Alopecia with mental retardation (APMR) is a very rare disorder. In this study, we report on a consanguineous Pakistani family (AP91) with mild-to-moderate intellectual disability, adolescent alopecia and dentogingival abnormalities. Using homozygosity mapping, linkage analysis and exome sequencing, we identified a novel rare missense variant c.898G>A (p.(Glu300Lys)) in ITGB6, which co-segregates with the phenotype within the family and is predicted to be deleterious. Structural modeling shows that Glu300 lies in the β-propeller domain, and is surrounded by several residues that are important for heterodimerization with α integrin. Previous studies showed that ITGB6 variants can cause amelogenesis imperfecta in humans, but patients from family AP91 who are homozygous for the c.898G>A variant present with neurological and dermatological features, indicating a role for ITGB6 beyond enamel formation.

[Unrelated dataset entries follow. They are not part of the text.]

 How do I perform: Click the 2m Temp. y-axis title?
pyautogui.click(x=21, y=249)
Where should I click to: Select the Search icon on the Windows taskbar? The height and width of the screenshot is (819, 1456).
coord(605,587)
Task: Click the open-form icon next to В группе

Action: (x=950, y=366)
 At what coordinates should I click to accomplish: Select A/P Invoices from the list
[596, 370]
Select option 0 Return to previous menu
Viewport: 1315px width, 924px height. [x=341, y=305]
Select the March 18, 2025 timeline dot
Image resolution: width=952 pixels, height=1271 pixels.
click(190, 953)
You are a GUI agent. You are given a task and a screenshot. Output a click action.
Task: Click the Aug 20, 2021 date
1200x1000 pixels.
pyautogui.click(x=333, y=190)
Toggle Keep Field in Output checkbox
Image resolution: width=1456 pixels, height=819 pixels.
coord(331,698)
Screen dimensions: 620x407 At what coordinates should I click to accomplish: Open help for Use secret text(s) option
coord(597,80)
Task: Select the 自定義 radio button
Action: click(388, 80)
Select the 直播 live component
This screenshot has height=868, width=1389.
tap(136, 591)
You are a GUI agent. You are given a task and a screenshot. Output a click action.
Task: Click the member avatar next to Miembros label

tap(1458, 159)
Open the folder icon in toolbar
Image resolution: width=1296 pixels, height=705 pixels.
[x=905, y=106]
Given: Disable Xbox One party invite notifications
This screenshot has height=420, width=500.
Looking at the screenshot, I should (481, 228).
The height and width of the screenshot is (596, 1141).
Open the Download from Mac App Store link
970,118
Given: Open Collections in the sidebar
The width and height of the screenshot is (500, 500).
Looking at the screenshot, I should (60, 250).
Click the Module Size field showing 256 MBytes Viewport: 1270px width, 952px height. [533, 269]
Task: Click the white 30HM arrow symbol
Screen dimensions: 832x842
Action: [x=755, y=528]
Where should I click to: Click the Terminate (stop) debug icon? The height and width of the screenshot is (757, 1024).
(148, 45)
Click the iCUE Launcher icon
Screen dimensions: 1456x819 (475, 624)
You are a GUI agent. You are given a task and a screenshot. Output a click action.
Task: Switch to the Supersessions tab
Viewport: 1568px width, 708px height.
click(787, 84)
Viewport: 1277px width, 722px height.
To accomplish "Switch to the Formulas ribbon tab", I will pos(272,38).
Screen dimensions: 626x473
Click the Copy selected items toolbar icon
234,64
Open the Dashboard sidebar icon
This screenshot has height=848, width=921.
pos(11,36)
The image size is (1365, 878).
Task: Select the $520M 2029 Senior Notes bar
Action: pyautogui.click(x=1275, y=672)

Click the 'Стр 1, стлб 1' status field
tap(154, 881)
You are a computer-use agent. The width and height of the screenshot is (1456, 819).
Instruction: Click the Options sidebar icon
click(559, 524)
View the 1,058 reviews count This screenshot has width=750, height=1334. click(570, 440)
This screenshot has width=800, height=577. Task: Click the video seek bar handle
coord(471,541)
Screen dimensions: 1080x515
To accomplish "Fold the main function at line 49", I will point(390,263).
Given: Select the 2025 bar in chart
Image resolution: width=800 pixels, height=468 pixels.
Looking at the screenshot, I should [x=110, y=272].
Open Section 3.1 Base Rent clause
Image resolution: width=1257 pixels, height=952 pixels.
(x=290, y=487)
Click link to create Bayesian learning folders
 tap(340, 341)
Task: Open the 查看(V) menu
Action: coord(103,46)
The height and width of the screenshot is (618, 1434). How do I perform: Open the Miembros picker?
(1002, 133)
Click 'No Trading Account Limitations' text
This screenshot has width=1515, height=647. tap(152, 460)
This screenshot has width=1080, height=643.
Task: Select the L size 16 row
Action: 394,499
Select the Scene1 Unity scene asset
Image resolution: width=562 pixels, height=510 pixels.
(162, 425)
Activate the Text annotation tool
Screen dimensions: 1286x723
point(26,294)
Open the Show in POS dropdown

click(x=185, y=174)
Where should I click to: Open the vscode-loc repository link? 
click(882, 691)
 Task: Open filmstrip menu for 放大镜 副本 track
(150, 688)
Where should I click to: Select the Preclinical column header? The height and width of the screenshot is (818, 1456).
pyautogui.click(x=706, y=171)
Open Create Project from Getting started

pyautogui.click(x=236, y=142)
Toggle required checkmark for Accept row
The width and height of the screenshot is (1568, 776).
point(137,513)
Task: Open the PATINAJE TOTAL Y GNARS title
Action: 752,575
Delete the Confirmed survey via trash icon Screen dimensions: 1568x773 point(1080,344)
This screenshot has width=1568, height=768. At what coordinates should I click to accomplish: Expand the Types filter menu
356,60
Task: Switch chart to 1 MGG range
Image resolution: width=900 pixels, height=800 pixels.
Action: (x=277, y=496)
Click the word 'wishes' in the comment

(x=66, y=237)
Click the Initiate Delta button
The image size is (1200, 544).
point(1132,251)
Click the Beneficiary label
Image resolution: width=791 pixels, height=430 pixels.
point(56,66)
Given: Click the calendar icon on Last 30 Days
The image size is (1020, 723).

Our study demonstrates that a rare deleterious variant within ITGB6 causes not only dentogingival anomalies but also intellectual disability and alopecia.

Figure 1

Pedigree drawing, clinical information and chromatograms from family AP91. (a) Pedigree of consanguineous family AP91 with intellectual disability, alopecia, progeroid appearance, periodontal disease and tooth abnormalities co-segregating with the ITGB6 c.898G>A (p.(Glu300Lys)) variant. (b) Photographs of affected individuals IV-2, IV-3 and IV-6 at 40, 39 and 33 years of age, respectively. Note fine sparse scalp hair, sparse eyebrows and eyelashes and deeply set facial wrinkles. Women were veiled because of religious beliefs. Affected male IV-2 had bilateral super-eruption of maxillary lateral incisors, small central incisors and poor alignment of teeth. The affected youngest sister IV-6 also had misaligned mandibular anterior teeth with rough surfaces. Both IV-2 and IV-6 had prominent yellowish-brown tooth stains and severe gingival disease. Individual IV-3 had no remaining teeth. (c) Chromatograms from homozygous affected and heterozygous/wildtype unaffected family members.

Figure 2

Protein sequence alignment, molecular modeling and ITGB6 expression. (a) The glutamic acid at position 300 (E300) of the human sequence is identical across 51 vertebrate species, including 36 mammals, five birds, three reptiles, one amphibian and six fish, and lies within a highly conserved region that includes His275 to Ser304 of human ITGB6. (b) Molecular modeling predicts a more buried configuration due to the p.Glu300Lys change and slight torsional adjustments on the hairpin loop within the β-propeller domain. (c) RT-PCR of commercially obtained human cDNA shows ITGB6 expression in adult brain but not in fetal brain. Control denotes no template. Forward 5′-GAGGGGAAAACCATCATTCA-3′ and reverse 5′-GTAGGACAACCCCGATGAGA-3′ primers for ITGB6 exon 3 were used. ClinVar accession number for the ITGB6 variant is SCV000249619.